Behind the growing enthusiasm for CT lung cancer screening is a nagging question – should we be screening people who have never smoked too? It’s a dilemma that’s addressed in a new paper in Radiology that offers some insight.
CT lung screening is the only major cancer screening test that’s exclusively targeted at high-risk individuals, essentially people who have smoked long enough to meet inclusion criteria.
- Other cancer screening exams – for breast, colorectal, and cervical cancer– are offered to broader segments of the population, with age typically the only qualifying factor.
But lung cancer still occurs in people who have never smoked, who account for 10-25% of lung cancer cases, the fifth most common cause of cancer mortality globally.
- For example, East Asian women, even those who have never smoked, seem to have higher lung cancer incidence rates, indicating a genetic risk factor that’s still not fully understood.
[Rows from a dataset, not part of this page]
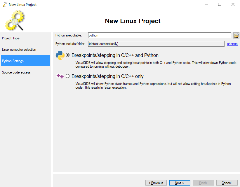The height and width of the screenshot is (187, 240).
Task: Focus the Python executable text field
Action: [160, 35]
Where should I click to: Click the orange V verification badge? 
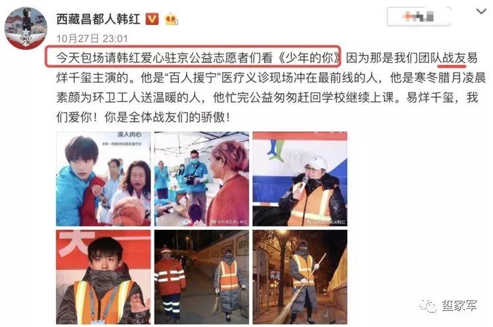pos(152,20)
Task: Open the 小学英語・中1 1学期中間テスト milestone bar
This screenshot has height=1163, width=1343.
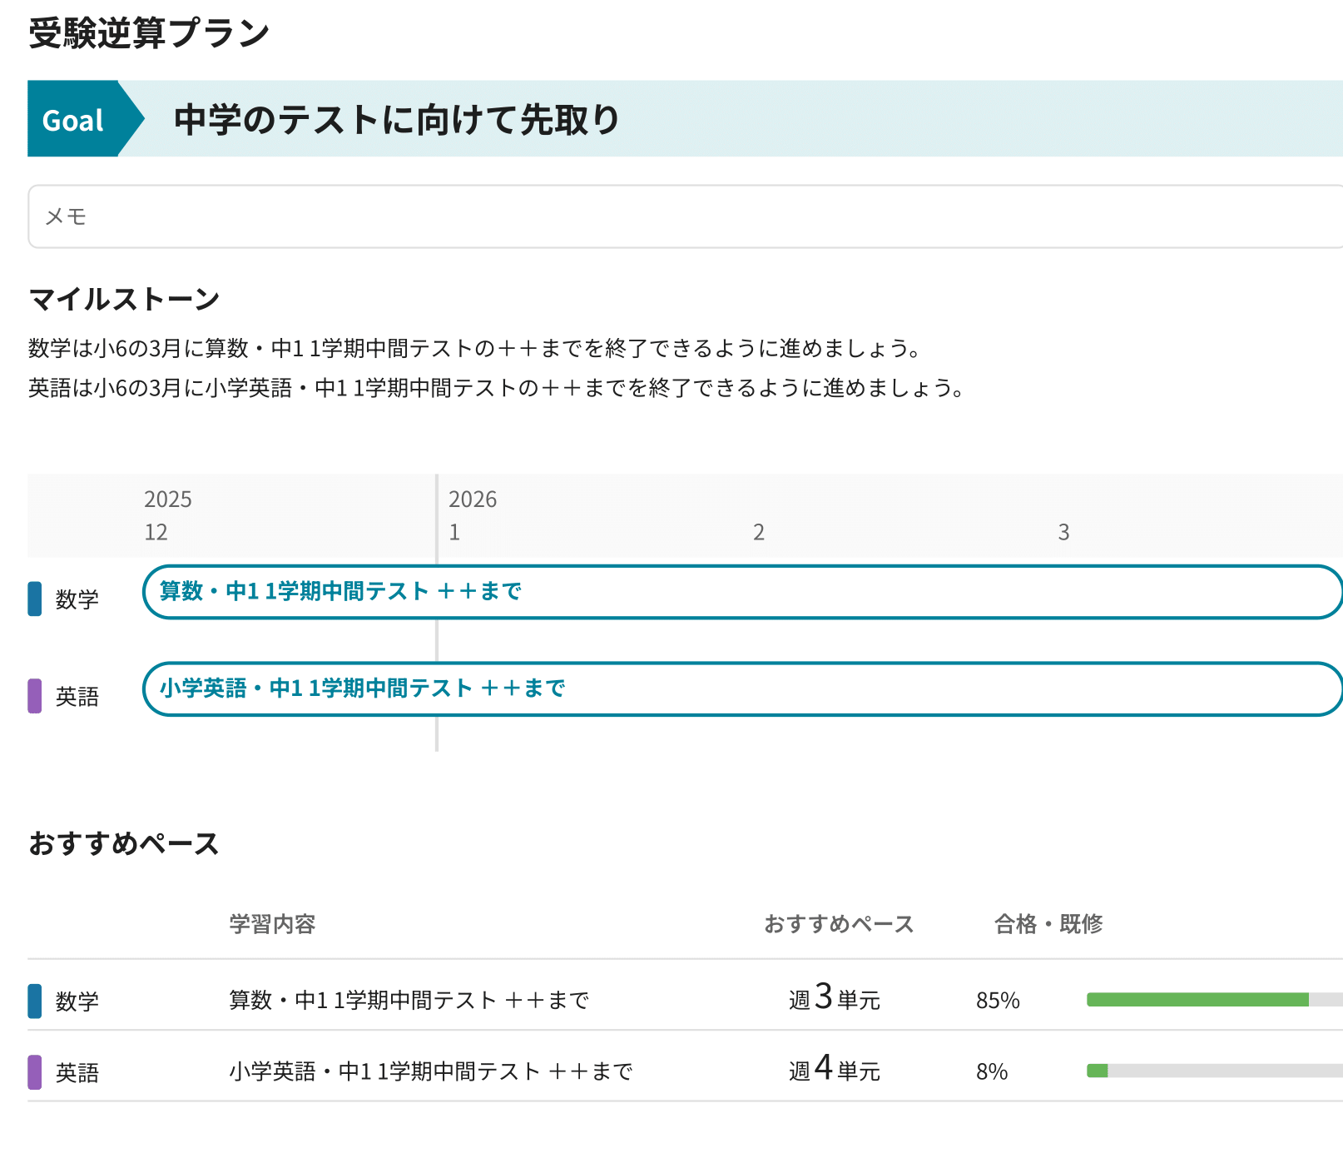Action: [x=741, y=689]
The new Radiology paper reviews the state of knowledge regarding lung cancer in people who have never smoked, and examines whether the phenomenon’s prevalence calls for a rethinking of how CT lung cancer screening is offered.
The authors explain that lung cancer in non-smokers…
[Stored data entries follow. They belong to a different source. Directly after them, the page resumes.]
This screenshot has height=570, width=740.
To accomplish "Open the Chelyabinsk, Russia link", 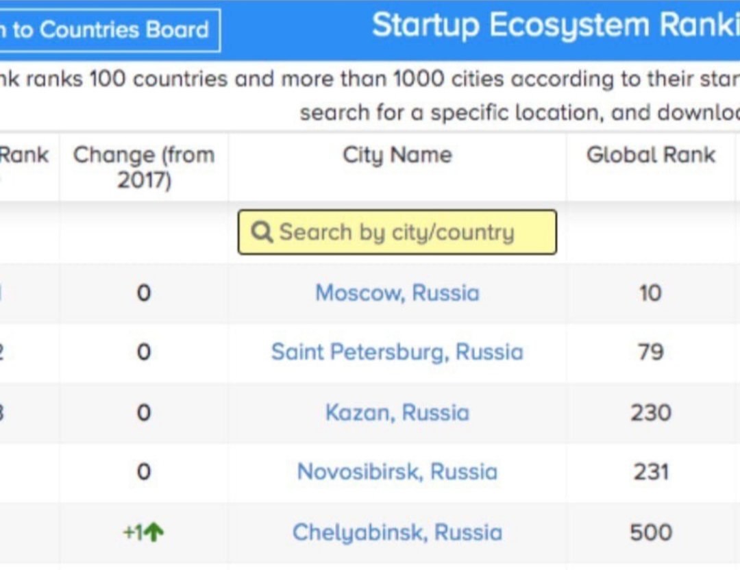I will point(397,532).
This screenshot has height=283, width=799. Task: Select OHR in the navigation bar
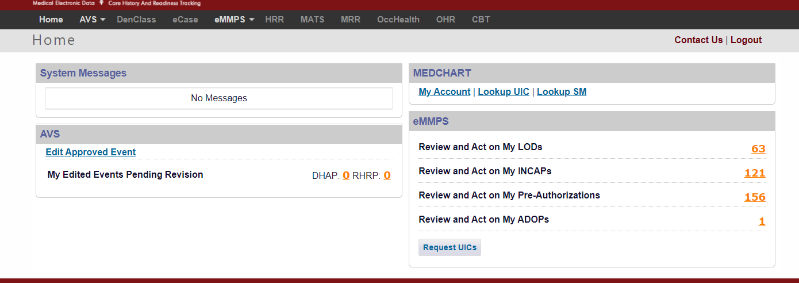click(x=445, y=20)
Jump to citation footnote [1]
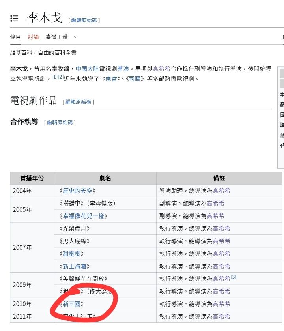Image resolution: width=284 pixels, height=331 pixels. click(54, 77)
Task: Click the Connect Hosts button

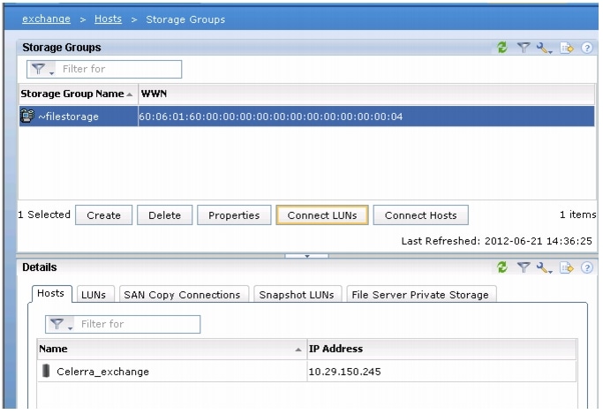Action: click(421, 215)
- Can be caused by environmental factors like workplace exposure, air pollution, genetic susceptibility, and exposure to second-hand smoke (20-26% higher risk for spousal exposure).
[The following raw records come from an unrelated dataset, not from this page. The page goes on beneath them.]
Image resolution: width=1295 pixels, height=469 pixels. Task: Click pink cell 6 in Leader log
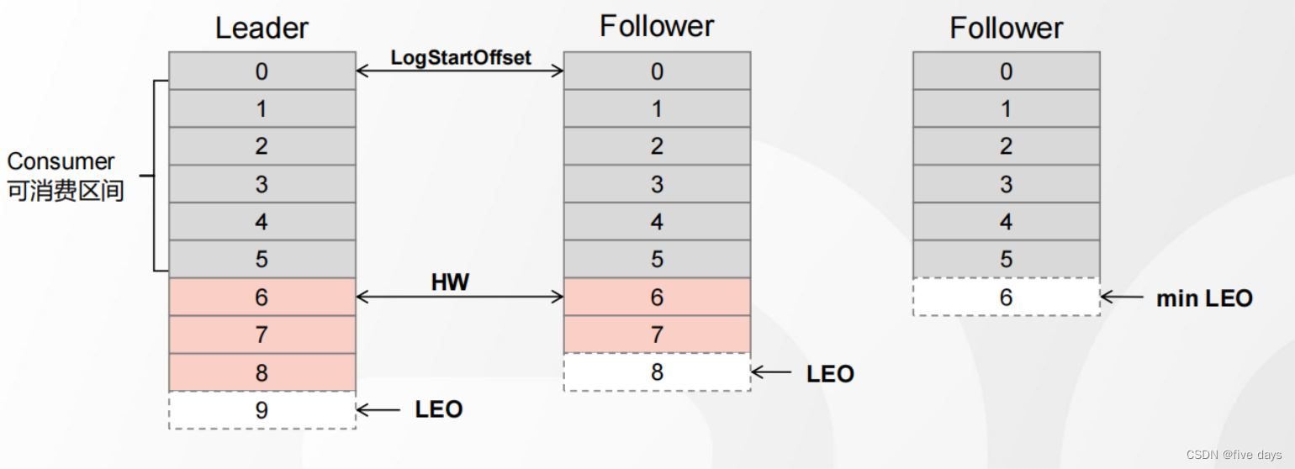point(262,297)
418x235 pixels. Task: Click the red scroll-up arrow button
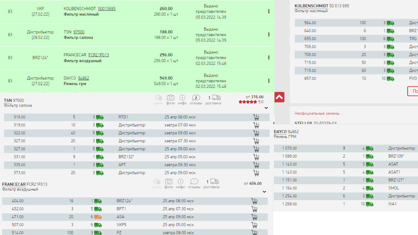[x=279, y=97]
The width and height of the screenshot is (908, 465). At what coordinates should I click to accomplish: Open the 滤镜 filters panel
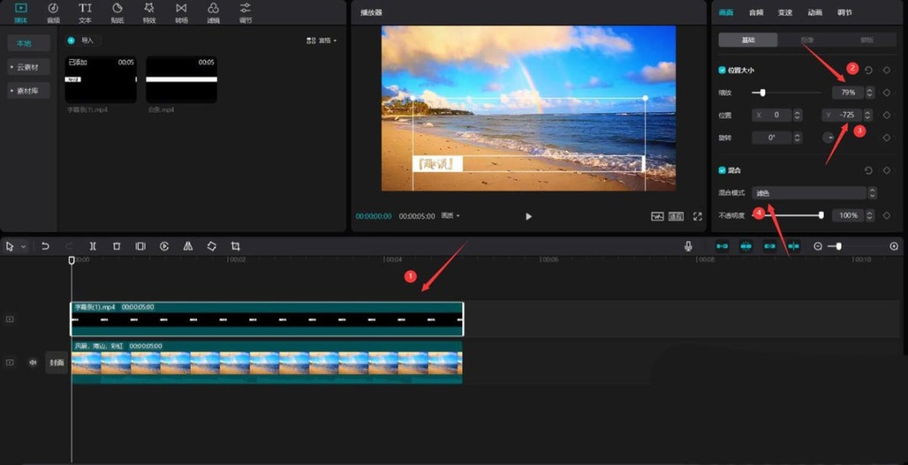[x=214, y=12]
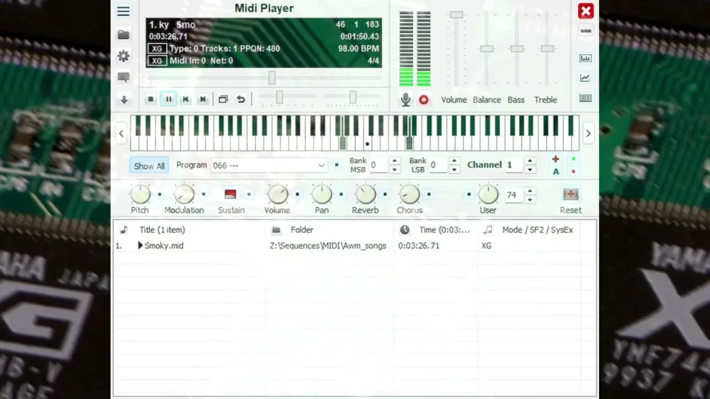The image size is (710, 399).
Task: Select Smoky.mid in the playlist
Action: pyautogui.click(x=164, y=246)
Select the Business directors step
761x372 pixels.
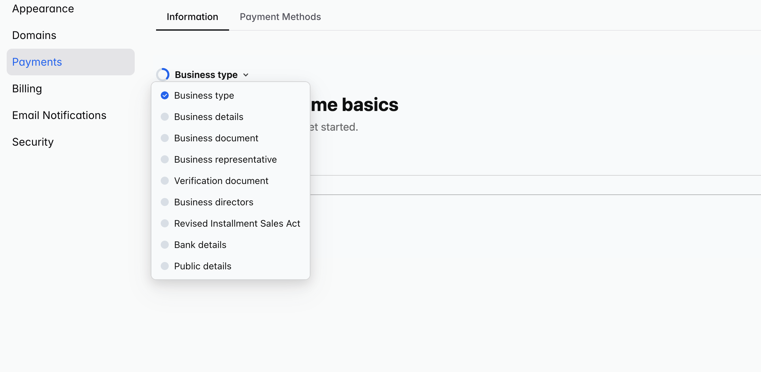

- Has a different carcinogenesis mechanism than lung cancer in smokers, and tends to be more slow-growing.
- Has different characteristics than cancer in smokers, being overwhelmingly dominated by adenocarcinoma (90%).
So with this knowledge in hand, should current U.S. and European lung cancer screening guidelines be changed?
- Japan is already conducting mass lung screening regardless of smoking history, while China’s guidelines include people who have never smoked but have other risk factors like occupational exposure.
But broader screening could lead to higher rates of overdiagnosis and overtreatment, and early studies from Asia have found screening had little effect on overall mortality in non-smokers.
- That led the Radiology authors to conclude that, at present, it’s probably not advisable to begin screening people who have never smoked until more research is conducted.
The Takeaway
The new paper on CT lung cancer screening of people who have never smoked is more than just an interesting thought experiment. It surfaces an issue that’s been percolating as risk-based lung screening gains momentum, and that ultimately may require a completely different approach to lung screening from what’s been used to date.